ATLANTA – A new study report released Friday by the Centers for Disease Control and Prevention, (CDC), found that found 85.4% of gay and lesbian Americans above age 18 had received at least one vaccine dose as of October 2021.

The study, conducted from August 29 until October 30, 2021, also found that by comparison, only 76.3% of heterosexuals reported receiving at least an initial dose by the same date.

The report noted that Lesbian, gay, bisexual, and transgender (LGBT) populations have higher prevalence of health conditions associated with severe COVID-19 illness compared with non-LGBT populations.

The potential for low vaccine confidence and coverage among LGBT populations is of concern because these persons historically experience challenges accessing, trusting, and receiving health care services

Data on COVID-19 vaccination among LGBT persons are limited, in part because of the lack of routine data collection on sexual orientation and gender identity at the national and state levels.

In March of 2021, the Blade reported the coronavirus (COVID-19) pandemic has revealed deep-seated inequities in health care for communities of color and amplifies social and economic factors that have contributed to those communities being hit hardest, and Mega-vaccination centers set up by California health officials and the Federal Emergency Management Agency have been addressing and tracking the issue- the LGBTQ communities are still not being tracked.

This lack of data collection has frustrated and angered California State Senator Scott Wiener who authored a bill last year that passed through the legislature and signed by Governor Gavin Newsom last Fall that mandates gathering sexual orientation and gender identity data related to the COVID testing in California.

“We’re one year into the pandemic, and LGBTQ people continue to be erased in our public health response to COVID-19 — similar to our invisibility throughout history.

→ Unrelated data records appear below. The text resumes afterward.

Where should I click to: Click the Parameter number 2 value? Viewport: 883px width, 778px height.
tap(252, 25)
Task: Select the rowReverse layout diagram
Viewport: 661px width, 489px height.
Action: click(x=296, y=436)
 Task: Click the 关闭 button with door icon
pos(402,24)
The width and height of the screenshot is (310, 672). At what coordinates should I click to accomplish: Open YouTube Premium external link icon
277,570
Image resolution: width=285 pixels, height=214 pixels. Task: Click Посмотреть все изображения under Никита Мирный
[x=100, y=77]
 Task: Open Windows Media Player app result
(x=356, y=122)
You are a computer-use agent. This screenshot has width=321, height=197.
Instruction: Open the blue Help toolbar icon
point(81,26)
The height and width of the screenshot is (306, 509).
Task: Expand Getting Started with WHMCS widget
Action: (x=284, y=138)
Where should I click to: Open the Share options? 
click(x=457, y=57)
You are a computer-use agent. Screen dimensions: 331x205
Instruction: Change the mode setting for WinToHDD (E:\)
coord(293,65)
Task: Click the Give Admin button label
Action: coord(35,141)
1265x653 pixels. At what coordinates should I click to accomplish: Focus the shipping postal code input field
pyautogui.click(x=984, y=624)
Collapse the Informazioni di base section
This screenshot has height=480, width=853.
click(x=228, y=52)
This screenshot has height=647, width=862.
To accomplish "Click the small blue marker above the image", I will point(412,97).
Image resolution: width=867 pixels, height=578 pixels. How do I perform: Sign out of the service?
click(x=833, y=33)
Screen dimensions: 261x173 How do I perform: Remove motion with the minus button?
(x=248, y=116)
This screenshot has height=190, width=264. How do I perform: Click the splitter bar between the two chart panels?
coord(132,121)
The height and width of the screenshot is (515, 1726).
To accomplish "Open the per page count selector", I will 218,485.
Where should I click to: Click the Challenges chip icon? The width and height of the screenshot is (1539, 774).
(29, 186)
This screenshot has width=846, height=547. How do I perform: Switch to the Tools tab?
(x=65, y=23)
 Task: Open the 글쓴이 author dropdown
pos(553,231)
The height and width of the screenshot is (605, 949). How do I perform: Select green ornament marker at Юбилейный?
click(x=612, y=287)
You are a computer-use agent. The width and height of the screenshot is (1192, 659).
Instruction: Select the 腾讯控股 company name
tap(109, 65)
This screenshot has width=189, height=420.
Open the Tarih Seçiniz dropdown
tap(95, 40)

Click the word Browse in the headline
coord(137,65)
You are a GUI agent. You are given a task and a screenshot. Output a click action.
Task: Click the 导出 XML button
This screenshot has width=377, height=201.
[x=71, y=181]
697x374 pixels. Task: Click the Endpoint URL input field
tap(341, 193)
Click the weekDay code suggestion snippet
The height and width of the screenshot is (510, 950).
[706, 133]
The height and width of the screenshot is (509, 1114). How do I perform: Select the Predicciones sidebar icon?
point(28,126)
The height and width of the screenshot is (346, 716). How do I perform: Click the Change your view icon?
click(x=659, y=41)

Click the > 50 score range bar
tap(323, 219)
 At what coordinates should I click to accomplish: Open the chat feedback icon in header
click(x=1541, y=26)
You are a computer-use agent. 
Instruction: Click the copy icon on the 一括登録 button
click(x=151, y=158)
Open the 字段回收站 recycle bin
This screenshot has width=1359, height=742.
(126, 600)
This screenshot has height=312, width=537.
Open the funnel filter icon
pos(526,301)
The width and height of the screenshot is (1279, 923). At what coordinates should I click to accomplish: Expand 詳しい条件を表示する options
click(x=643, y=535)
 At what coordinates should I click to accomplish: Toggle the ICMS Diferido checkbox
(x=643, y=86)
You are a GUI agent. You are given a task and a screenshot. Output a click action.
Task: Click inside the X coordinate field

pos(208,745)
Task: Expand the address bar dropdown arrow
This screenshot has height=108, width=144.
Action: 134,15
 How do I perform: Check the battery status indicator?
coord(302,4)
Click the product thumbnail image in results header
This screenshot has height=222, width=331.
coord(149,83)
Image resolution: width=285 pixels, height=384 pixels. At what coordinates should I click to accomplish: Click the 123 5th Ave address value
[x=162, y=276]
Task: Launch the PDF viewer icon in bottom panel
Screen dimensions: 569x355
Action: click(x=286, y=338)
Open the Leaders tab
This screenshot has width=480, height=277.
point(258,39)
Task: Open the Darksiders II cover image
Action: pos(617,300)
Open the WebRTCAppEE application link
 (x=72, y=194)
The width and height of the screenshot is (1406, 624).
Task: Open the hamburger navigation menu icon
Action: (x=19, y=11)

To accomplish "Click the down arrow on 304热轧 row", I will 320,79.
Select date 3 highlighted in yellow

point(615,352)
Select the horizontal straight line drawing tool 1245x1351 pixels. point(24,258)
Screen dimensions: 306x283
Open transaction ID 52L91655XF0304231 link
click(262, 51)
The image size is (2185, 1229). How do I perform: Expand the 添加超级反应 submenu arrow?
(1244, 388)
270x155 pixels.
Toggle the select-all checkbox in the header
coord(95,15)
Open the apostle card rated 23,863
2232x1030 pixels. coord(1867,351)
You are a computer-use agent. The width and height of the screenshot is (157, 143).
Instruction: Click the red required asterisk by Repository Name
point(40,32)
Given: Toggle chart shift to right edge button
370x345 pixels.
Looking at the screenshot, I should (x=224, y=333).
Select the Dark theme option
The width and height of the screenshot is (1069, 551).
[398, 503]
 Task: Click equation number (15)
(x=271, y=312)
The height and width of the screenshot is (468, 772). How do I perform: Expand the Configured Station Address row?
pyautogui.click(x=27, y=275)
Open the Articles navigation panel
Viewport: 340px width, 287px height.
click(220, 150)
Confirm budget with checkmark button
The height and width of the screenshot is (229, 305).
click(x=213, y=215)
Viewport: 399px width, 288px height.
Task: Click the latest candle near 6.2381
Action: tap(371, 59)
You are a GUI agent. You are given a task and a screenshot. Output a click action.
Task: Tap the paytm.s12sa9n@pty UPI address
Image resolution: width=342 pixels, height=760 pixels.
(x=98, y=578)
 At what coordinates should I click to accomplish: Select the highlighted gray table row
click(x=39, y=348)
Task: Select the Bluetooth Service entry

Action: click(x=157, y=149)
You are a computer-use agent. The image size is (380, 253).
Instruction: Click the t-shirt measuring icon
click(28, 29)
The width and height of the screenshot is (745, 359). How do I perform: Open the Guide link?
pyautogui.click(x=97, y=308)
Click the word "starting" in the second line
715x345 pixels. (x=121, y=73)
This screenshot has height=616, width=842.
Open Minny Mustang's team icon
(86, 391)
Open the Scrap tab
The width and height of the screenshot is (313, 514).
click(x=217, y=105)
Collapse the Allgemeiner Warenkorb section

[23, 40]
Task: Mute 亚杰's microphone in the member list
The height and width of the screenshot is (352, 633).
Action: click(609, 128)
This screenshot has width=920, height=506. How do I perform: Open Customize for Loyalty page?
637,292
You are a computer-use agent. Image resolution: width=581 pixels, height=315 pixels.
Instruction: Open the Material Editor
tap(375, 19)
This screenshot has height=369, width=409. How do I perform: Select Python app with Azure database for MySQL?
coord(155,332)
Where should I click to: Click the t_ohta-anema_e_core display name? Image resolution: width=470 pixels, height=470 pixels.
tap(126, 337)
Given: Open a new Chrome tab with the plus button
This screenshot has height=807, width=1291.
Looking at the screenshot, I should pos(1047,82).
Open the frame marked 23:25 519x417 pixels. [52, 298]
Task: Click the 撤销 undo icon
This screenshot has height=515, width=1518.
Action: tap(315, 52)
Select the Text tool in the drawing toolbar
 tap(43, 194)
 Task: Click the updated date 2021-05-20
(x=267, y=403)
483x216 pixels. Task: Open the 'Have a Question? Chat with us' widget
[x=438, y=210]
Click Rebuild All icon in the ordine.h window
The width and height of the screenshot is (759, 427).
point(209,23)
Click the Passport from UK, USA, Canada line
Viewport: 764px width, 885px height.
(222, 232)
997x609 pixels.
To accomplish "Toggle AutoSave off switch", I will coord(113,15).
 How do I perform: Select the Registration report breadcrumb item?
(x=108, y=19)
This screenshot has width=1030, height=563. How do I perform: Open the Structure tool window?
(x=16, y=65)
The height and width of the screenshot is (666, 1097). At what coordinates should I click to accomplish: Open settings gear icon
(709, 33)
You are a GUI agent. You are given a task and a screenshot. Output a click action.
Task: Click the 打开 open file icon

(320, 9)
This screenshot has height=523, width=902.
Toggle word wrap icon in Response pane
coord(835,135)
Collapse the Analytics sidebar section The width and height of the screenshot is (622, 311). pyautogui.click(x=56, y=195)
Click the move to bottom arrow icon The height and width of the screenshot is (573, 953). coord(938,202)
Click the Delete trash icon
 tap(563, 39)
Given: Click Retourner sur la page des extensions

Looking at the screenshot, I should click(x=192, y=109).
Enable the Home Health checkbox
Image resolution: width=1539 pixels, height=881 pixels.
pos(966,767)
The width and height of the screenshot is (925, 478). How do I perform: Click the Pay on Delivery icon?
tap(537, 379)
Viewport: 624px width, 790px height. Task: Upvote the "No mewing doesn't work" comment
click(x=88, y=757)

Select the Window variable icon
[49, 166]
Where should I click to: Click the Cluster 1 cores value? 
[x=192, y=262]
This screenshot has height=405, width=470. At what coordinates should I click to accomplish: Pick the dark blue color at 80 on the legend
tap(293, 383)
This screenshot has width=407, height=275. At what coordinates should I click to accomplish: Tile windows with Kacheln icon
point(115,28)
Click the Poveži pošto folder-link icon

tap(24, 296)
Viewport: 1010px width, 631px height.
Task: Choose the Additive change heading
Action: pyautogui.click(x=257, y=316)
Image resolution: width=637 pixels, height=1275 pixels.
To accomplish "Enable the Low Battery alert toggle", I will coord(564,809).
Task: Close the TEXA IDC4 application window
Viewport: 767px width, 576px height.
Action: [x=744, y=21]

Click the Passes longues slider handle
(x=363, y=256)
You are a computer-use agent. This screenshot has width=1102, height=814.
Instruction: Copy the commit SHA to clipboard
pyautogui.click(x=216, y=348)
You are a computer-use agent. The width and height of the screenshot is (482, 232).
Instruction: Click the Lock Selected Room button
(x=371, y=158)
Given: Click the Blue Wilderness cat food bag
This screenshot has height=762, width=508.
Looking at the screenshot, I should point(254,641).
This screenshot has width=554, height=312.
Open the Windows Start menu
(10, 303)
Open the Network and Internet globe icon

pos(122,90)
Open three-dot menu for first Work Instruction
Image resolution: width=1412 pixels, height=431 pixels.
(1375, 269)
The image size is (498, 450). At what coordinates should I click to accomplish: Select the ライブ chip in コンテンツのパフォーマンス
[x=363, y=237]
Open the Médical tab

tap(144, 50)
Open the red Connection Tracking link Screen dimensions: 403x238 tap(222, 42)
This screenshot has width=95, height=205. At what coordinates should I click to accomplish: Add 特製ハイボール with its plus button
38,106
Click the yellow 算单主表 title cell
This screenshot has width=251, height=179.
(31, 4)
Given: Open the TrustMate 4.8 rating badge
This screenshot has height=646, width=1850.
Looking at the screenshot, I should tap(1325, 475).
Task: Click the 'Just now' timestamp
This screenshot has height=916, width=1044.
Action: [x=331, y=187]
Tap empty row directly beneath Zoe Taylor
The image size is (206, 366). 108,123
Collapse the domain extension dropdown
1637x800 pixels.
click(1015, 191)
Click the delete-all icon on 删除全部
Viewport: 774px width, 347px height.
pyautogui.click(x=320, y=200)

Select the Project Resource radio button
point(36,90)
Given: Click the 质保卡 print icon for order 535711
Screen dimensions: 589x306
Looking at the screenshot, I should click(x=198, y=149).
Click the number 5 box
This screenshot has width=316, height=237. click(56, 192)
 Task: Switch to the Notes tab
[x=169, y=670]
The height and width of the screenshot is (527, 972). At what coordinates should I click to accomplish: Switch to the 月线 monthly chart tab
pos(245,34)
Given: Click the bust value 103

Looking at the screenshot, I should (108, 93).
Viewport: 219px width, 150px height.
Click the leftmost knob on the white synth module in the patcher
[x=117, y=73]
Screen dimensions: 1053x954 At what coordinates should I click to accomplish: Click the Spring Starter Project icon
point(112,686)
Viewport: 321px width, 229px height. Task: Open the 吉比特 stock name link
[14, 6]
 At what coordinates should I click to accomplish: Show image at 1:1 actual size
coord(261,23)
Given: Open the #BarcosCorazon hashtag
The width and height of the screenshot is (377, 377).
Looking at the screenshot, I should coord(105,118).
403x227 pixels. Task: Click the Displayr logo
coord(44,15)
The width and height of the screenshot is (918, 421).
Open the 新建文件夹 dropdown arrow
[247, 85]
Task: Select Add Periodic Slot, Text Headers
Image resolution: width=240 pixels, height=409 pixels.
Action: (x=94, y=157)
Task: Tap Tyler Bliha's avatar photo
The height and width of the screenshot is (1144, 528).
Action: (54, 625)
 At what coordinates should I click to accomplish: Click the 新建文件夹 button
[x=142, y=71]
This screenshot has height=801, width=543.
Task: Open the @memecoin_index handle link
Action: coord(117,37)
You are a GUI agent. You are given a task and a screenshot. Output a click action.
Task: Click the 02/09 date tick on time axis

No government is successfully tracking COVID-19 cases in the LGBTQ community, despite a law I wrote mandating that California do so,” Weiner told the Blade. “And, we now know that LGBTQ people are more vulnerable to COVID-19. We’ve also just learned that vaccination demographic data doesn’t include LGBTQ data. It simply shocking that in 2021, progressive health agencies continue to forget about our community,” he added.

The CDC also noted that gay and lesbian adults were more likely to be concerned about COVID-19 and to believe in the safety and efficacy of vaccines.

“We know that the prevalence of certain health conditions associated with severe COVID-19 illness, such as cancer, smoking, and obesity, are higher in LGBT populations, and access to health care continues to be an issue for some people in the LGBT community,” Dr. A.D. McNaghten, a member of the CDC’s COVID-19 Emergency Response Team and corresponding author of the study, told ABC News. “We wanted to see if vaccination coverage among LGBT persons was the same as non-LGBT persons.”

The CDC data recorded that bisexual and transgender adults had similar vaccination rates to heterosexual adults with 72.6% of bisexual adults fully vaccinated by the end of October, as were 71.4% of transgender adults. The numbers however for Black and Hispanic lesbian women had lower rates of vaccination at 57.9% and 72.6%, respectively, compared to Black and Hispanic heterosexual women at 75.6% and 80.5%, respectively.

Higher percentages of gay or lesbian adults and bisexual adults reported that they thought COVID-19 vaccine was very or somewhat important to protect oneself (90.8% and 86.8%, respectively) compared with heterosexual adults (80.4%), and higher percentages of adults who identified as transgender or nonbinary reported they thought COVID-19 vaccine was very or somewhat important to protect oneself (83.2%) compared with those who did not identify as transgender or nonbinary (80.7%).